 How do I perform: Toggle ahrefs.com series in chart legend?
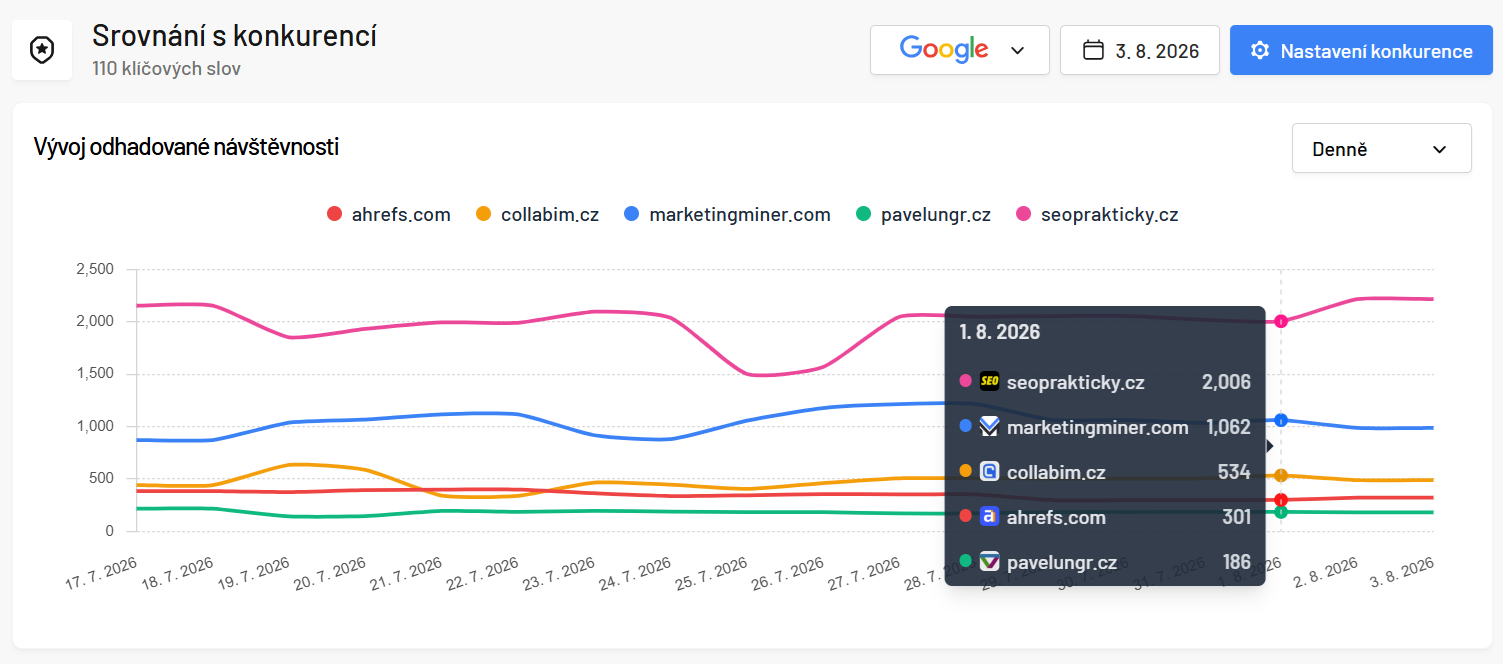389,214
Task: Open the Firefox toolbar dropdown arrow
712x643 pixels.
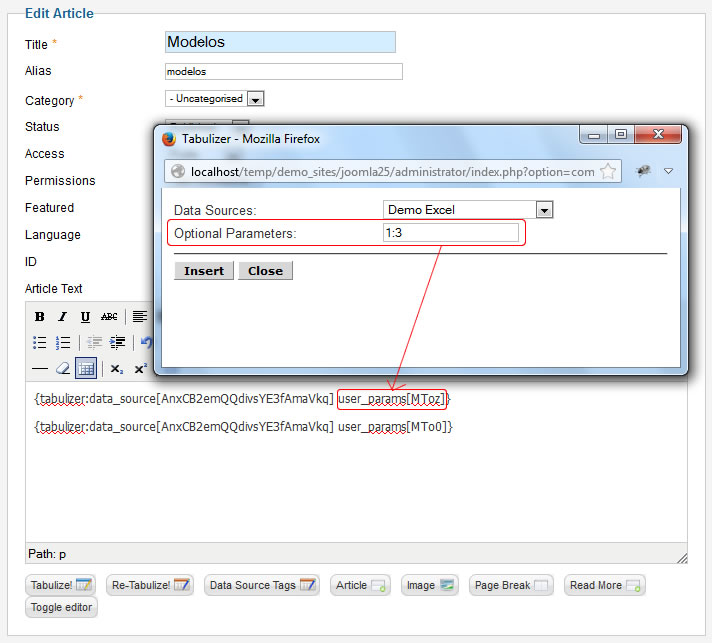Action: click(668, 171)
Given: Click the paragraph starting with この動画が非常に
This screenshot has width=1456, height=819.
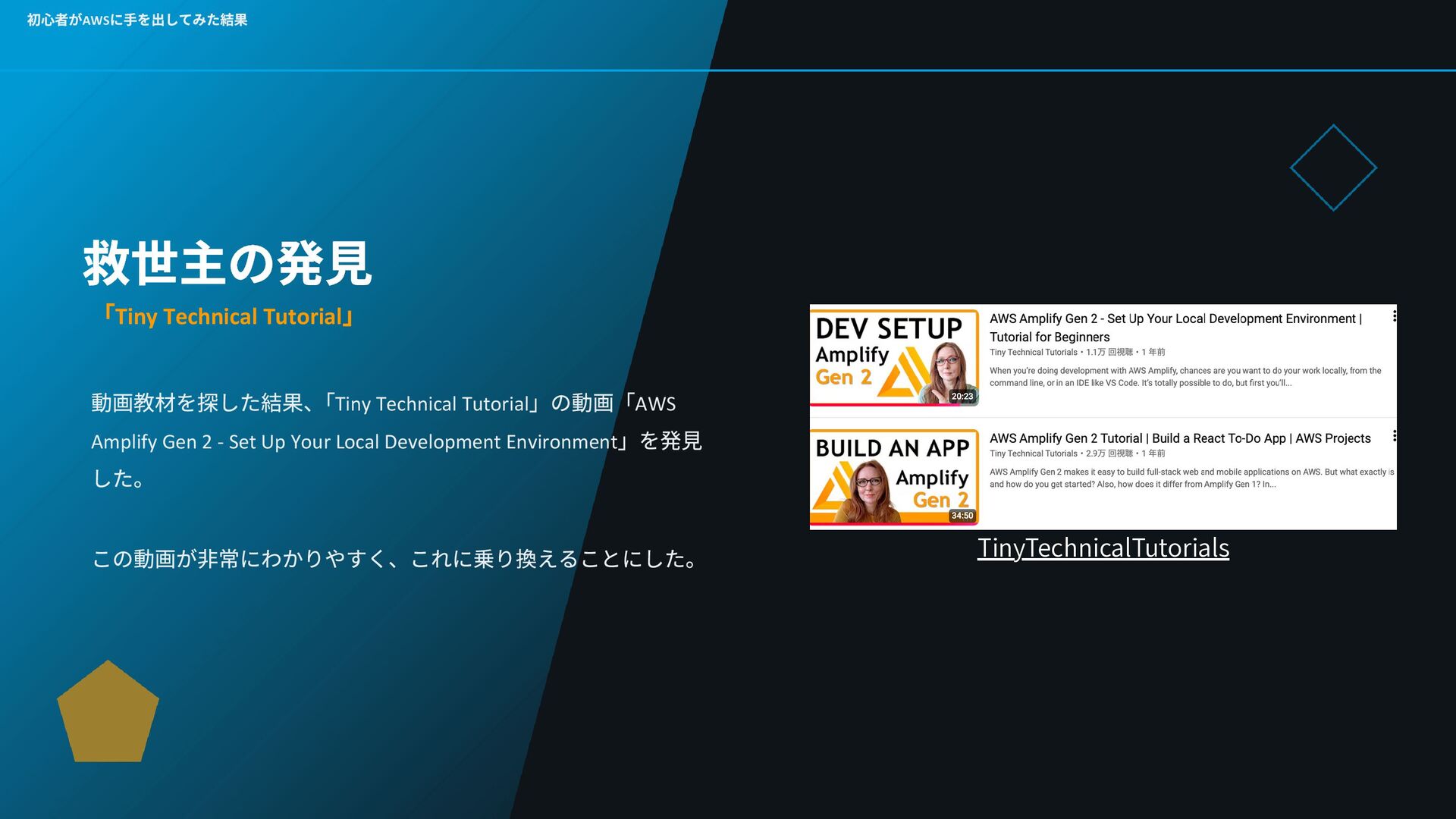Looking at the screenshot, I should 394,559.
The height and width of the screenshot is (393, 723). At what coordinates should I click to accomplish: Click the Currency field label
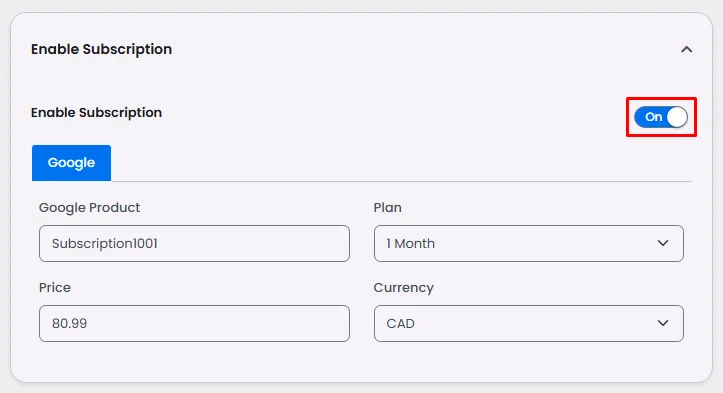[403, 288]
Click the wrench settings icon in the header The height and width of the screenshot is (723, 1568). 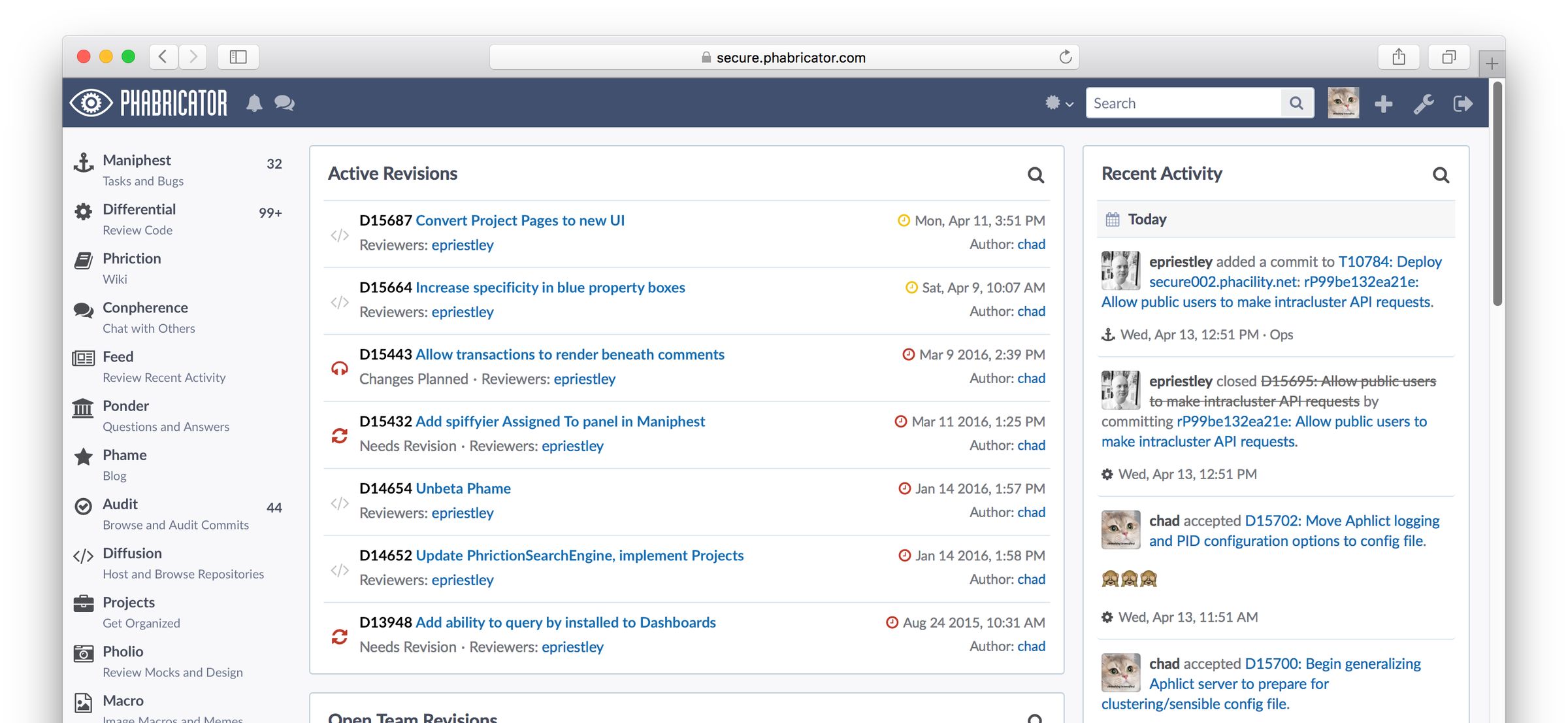1424,103
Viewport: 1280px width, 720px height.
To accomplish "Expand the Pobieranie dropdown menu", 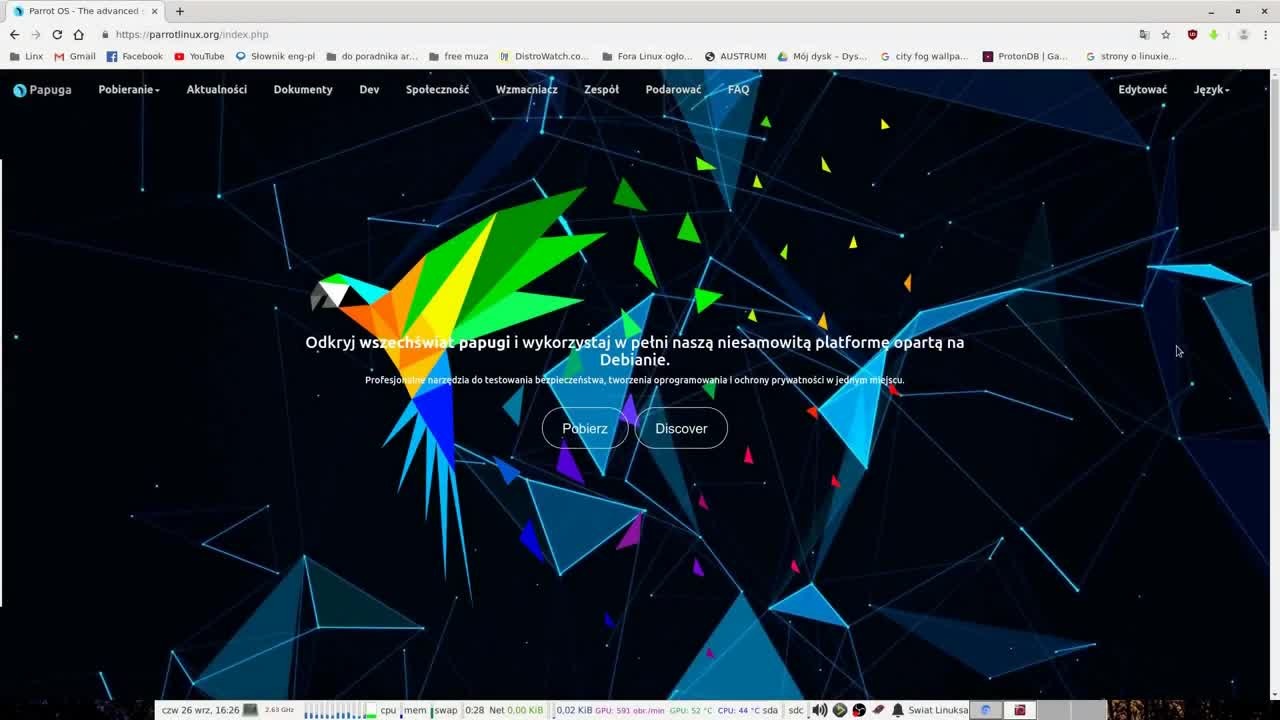I will pyautogui.click(x=127, y=89).
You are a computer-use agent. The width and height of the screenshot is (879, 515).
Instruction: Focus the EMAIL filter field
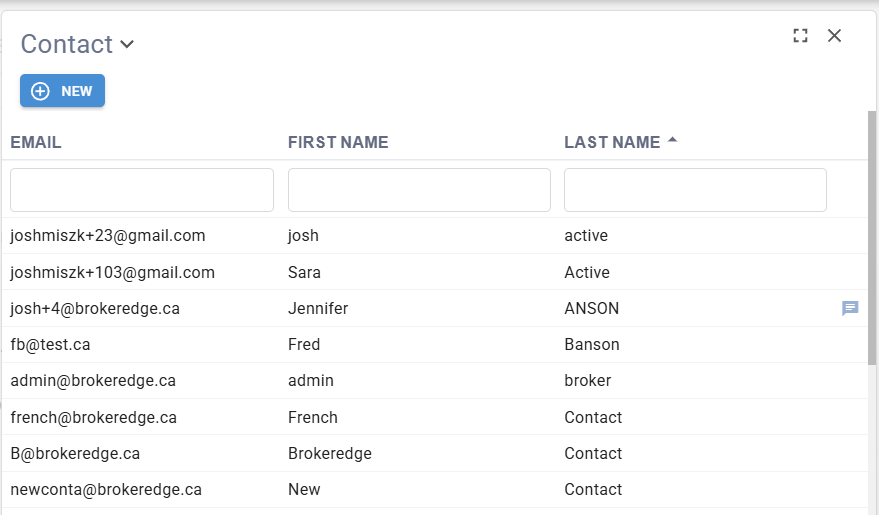coord(142,190)
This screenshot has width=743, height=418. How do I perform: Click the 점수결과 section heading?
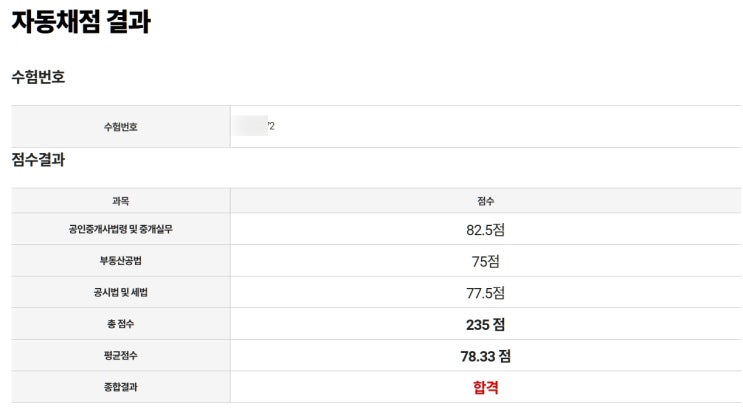point(38,160)
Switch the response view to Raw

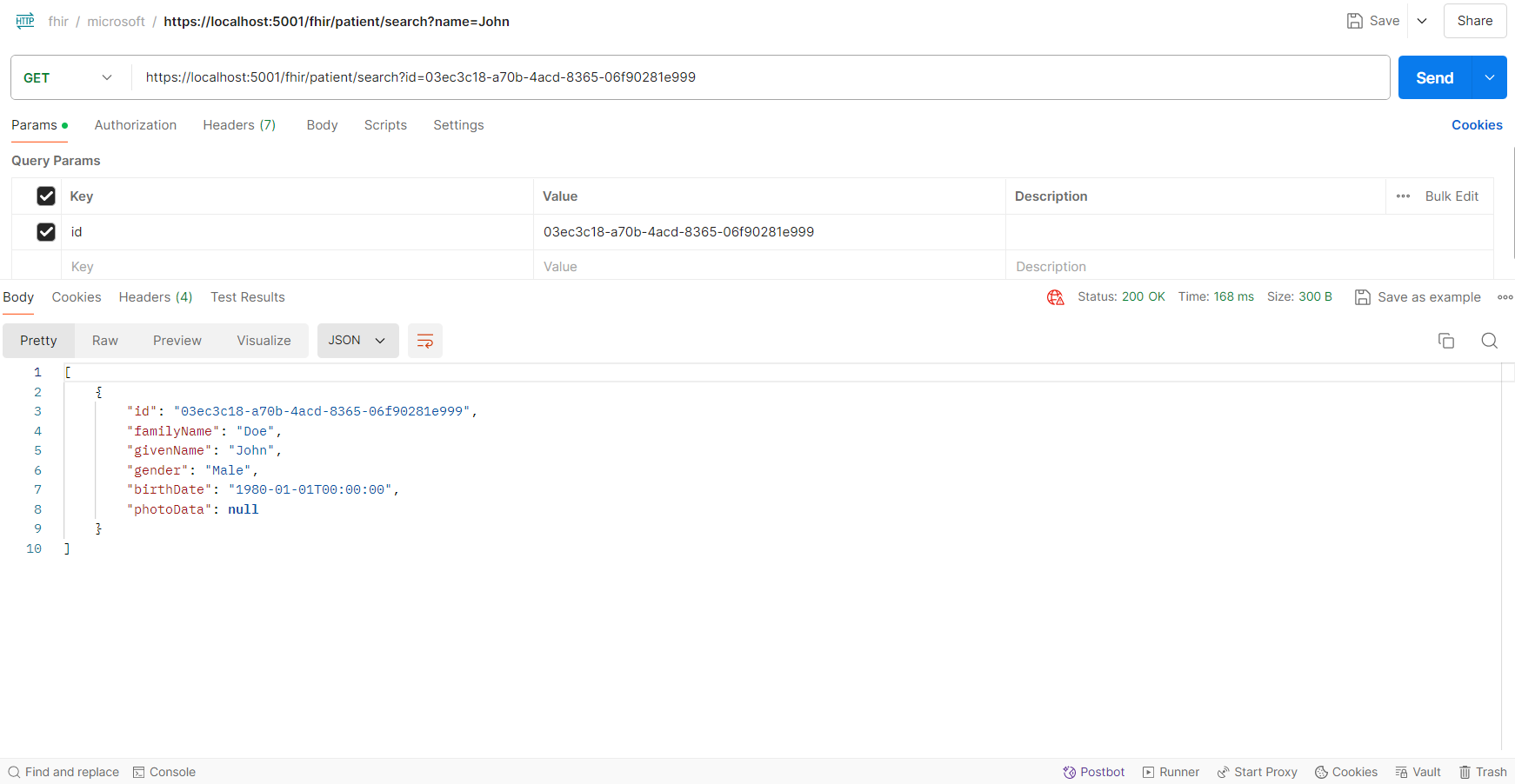[105, 341]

********

SET PROBLEM: Please copy the data word for word, starting at the line that has "Task: Open the Firefox toolbar dropdown arrow" and stopping after the line that has "Looking at the screenshot, I should 394,559.". Leave the pictures out.

THE ANSWER:
Task: Open the Firefox toolbar dropdown arrow
712x643 pixels.
Action: click(668, 171)
Given: Click the paragraph starting with この動画が非常に
This screenshot has width=1456, height=819.
Looking at the screenshot, I should 394,559.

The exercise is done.